One new way to relive history is through the museum’s new monthly Hangar Talk program, which offers visitors the chance to learn from pilots, aviation authors, veterans and other aviation experts. The subject of the free one-hour discussions changes monthly, with future plans to include topics dealing with the Vietnam War and Cold War.
On the Big Island, the Imiloa Astronomy Center of Hawaii in Hilo has continued to develop its programming by merging current research from the nearby Mauna Kea Observatories with Hawaii’s tradition of star exploration. In celebration of the International Year of Astronomy 2009 (IYA), Imiloa runs free monthly Mauna Kea Directors Lecture Series talks, offering guests a firsthand look at research done by the observatories through the Imiloa planetarium.
“The kick-off speaker for the series, Chad Kalepa Baybayan, Imiloa’s ‘navigator-in-residence,’ set the tone by acknowledging, in the words of Queen Lilioukalani, that the ancient Hawaiians were the first astronomers,” said Imiloa Astronomy Center spokesperson Melissa Malahoff.
Visitors can enjoy Imiloa’s enhanced facilities any time. Last year, its planetarium became the first in the world to build a three-dimensional stereoscopic system. “Awesome Light 2: Exploring Radio and Submillimeter Space in the Skies,” which debuts on Oct. 31, takes advantage of this technology to go inside three of Mauna Kea’s telescopes.
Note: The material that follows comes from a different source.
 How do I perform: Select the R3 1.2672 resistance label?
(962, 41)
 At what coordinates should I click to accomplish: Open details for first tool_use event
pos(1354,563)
Not to be outdone by the other islands, Maui offers visitors a chance to be artists while finding inspiration in the elegant Upcountry setting of the Hui Noeau Visual Arts Center. The center offers a steady stream of new classes, ranging in subject and schedule to fit the tastes and time constraints of visitors.
“All programs and exhibitions are open to the public and provide Maui visitors with an artistic and educational highlight to their vacation,” said Hui Noeau sales and events coordinator Keri Meyer. “Of particular interest to Maui visitors, is our new Art and Aloha program, which offers students the chance to learn about Hawaii through artistic expression.”
The center’s new media lab, which features computers and cutting-edge software, is offering several digital media and photography classes through the fall, while a new studio houses the center’s popular jewelry classes. The fall also welcomes visiting artists specializing in silver, clay, collage techniques and watercolor fundamentals.
Such recent improvements to Hawaii museums provide clients a chance to soak up Hawaii’s history and tradition in between sun and sand.